Emma Thomson has been artist-in-residence at Western Plains Cultural Centre, Dubbo, since January 2013. The residency, enabled via funds provided by Copyright Agency Limited, has provided the artist with the opportunity to create a series of photographs that reflects aspects of life in regional NSW. Thomson’s specific focus is on women who participate in hunting in Central Western NSW. Her interest lies in their involvement within a predominantly male culture. For Thomson this is subject matter that has previously been relegated to social networks and shooter’s forums, yet it reveals something more about unseen shifts in gender roles in contemporary Australia. Magazines devoted to hunting feature the decorative use of women to promote the sport, ensuring the brutality and bravado is salved via the softness and purity of the female form. Thomson has allowed her subjects to present themselves as they wish to be seen within the context of hunting culture, and how they wished to be seen as women. The result is an essay on female representation and one that contributes to greater discussions surrounding feminism, rural life and the environment. The photographs reveal women who are engaged with the landscape in which they live, and whose presence highlights the multi-faceted reality of ‘life on the land’.   

Hunting is an aspect of Australian rural culture that has historical precedence in our colonial history whilst being a realistic and pragmatic necessity. Women have long performed invisible roles in its history and are now taking their place as active protagonists. Thomson’s subjects are part and apart from mainstream culture. These are no longer sub-cultures – groups that occur beneath the rest of culture – they are a unit of culture. These units make up the long list that is human endeavour. Thomson’s photographs reveal those in our midst.

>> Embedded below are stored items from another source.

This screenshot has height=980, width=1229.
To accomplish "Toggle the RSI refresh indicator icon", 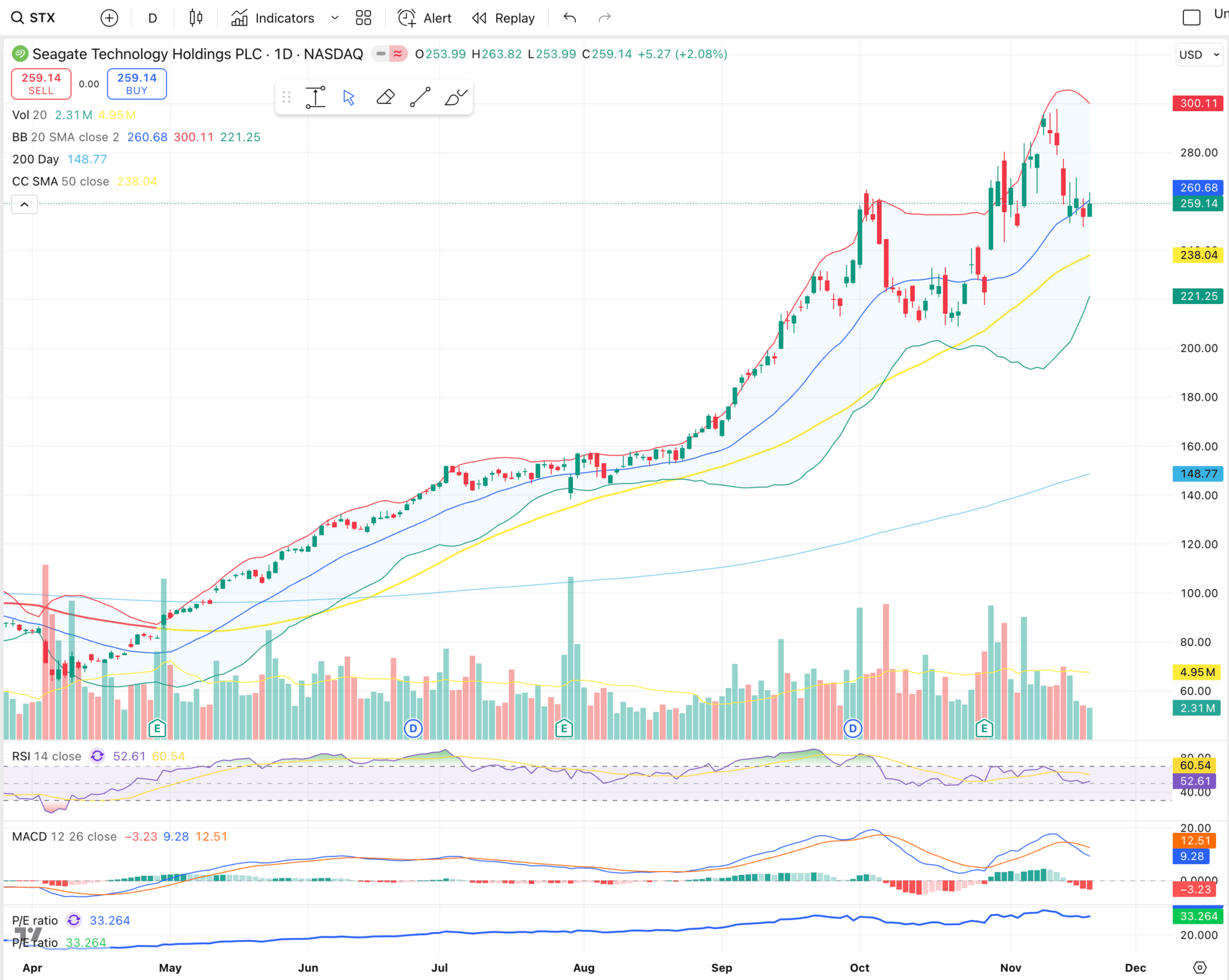I will coord(97,756).
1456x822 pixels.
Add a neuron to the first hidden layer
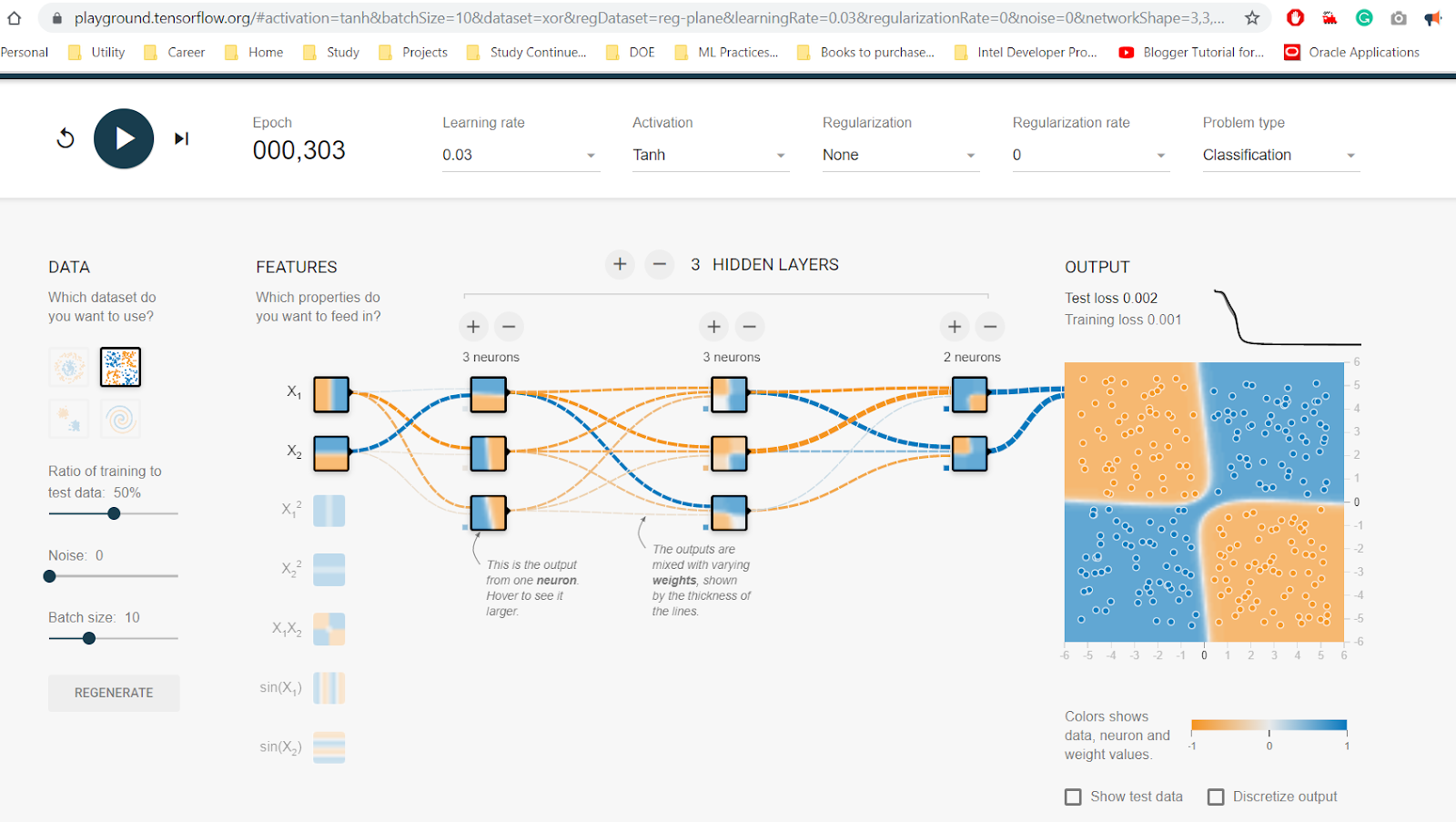pos(472,326)
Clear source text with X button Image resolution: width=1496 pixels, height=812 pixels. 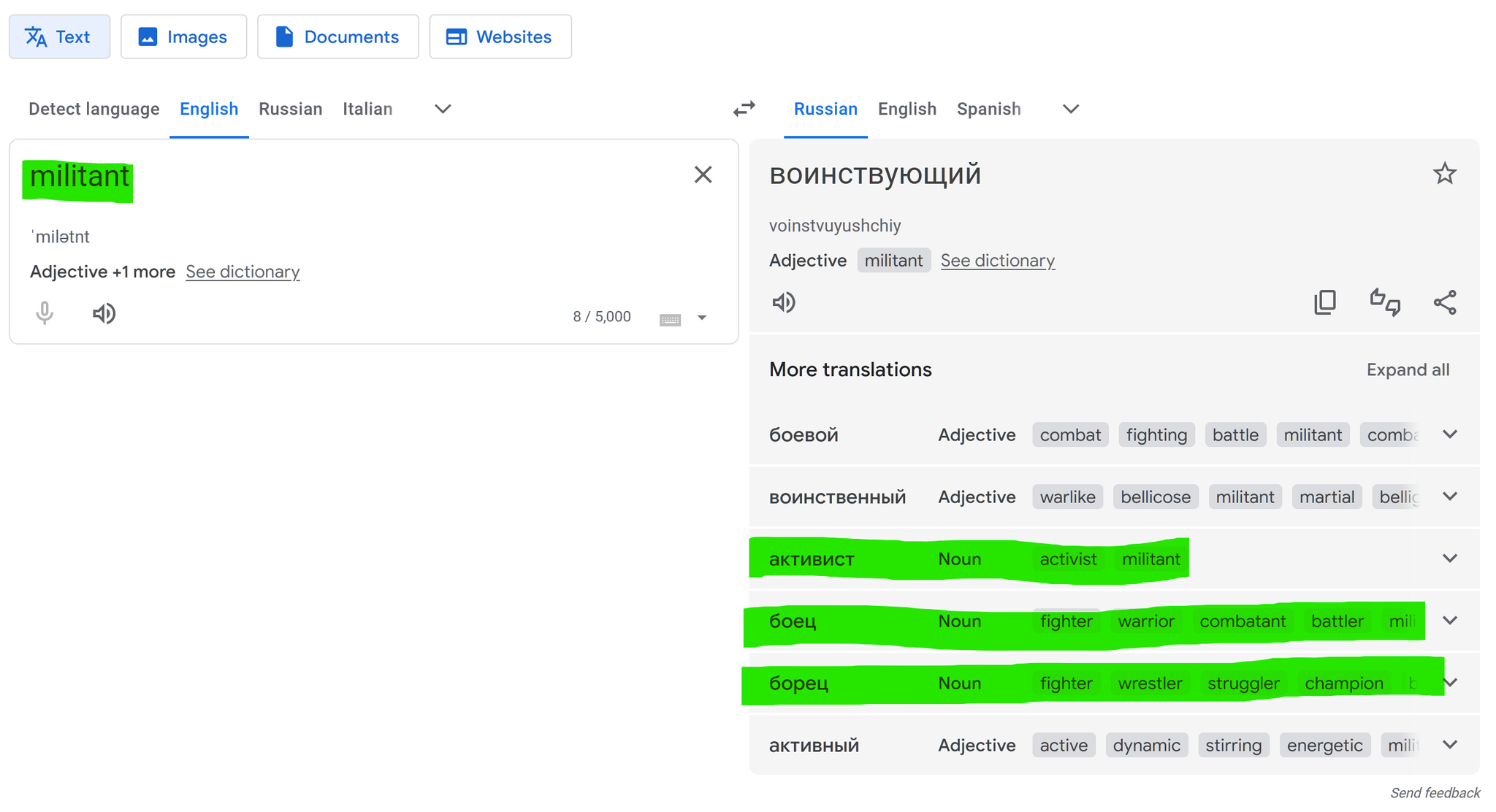[x=703, y=175]
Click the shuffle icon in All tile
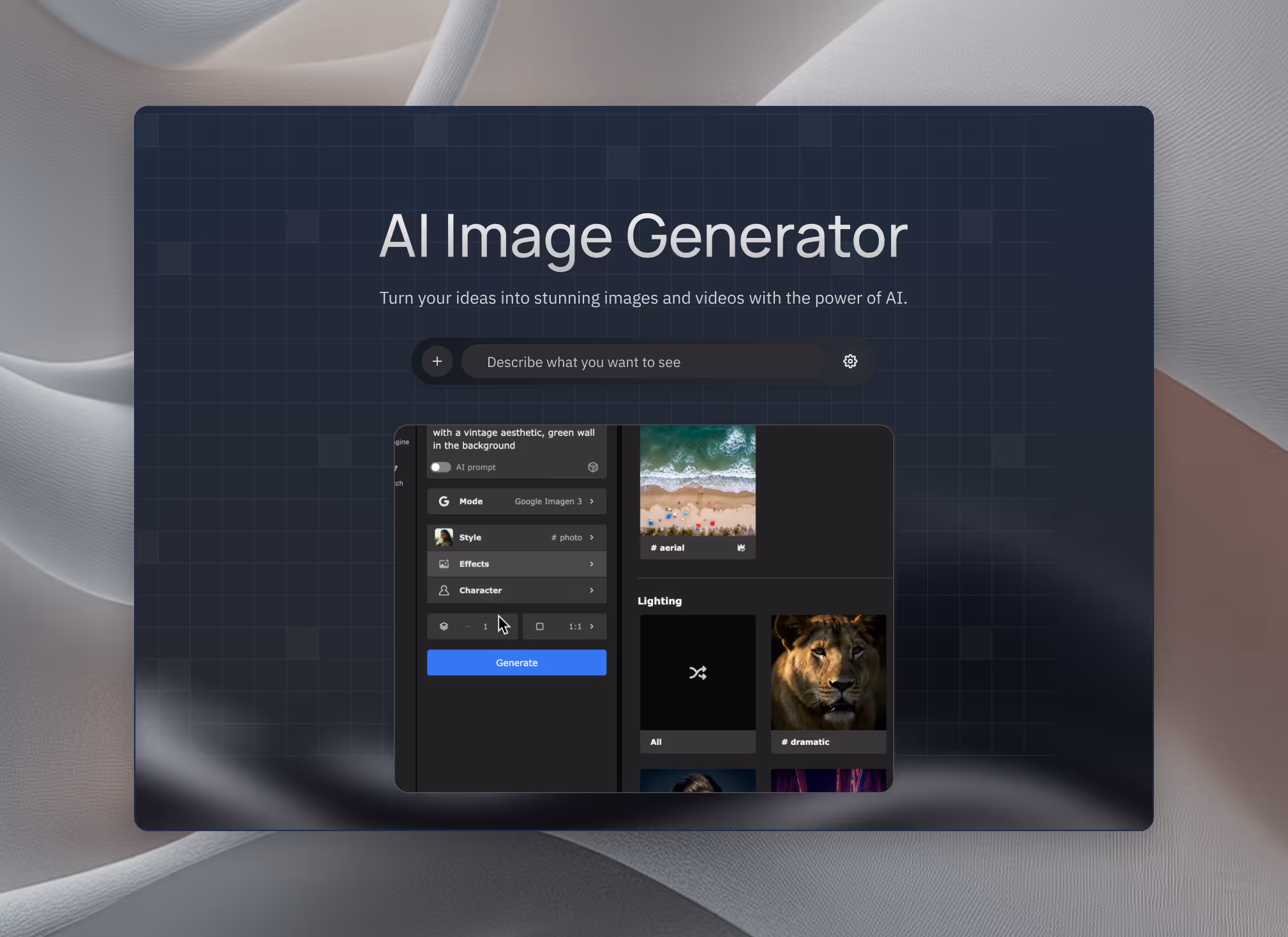Viewport: 1288px width, 937px height. (698, 673)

The internet has ensured our access to human experience has increased and diversified. Connections between people and their interests are enabled regardless of time and distance. Thomson embraces these connections as forums in which to express the self. Facebook, Tumblr, blogs, instagram, twitter, email, et al, have become formats for documenting our realities and aspirations – our first fifteen minutes. Each post reveals something of the totality of human experience through the ubiquity of the specific. A sense of community and legitimacy can be cultivated even if we don’t speak to or acknowledge our immediate neighbours.

Using social and print media, Thomson advertises for models willing to pose for portraits that engage with hunting culture. Thus begins the collaborative process to realise the artwork. Thomson’s project is dependent upon the individuals who reply to the advertisements. This element of chance contributes to the heightened state of observation that permeates her photographs. The subject is being watched by the artist, the camera, us. They have negotiated this moment, decided in which light they look best. It is an orchestrated standoff between viewer and subject. They stare resolutely back – the point at which our eyes meet is the crosshair – friend or foe? 

The portraits are aspirational; the artist intentionally avoids catching the subject ‘off guard’. Thomson’s practice harks back to the early days of photography – a formal means of documenting time and place. The tableaux in which her subjects are presented are the very landscapes they inhabit. No studio artifice or digital manipulation has been used to enhance or improve this reality. Her subjects have been chosen for their anonymity, their as-yet-unknowable state. They are given the stage. This is their opportunity to represent.

We will each scrutinise these photographs in the search for meaning, symbolism and beauty. Are these ordinary people doing ordinary things? Or are they like all of us, merely yearning for their best shot?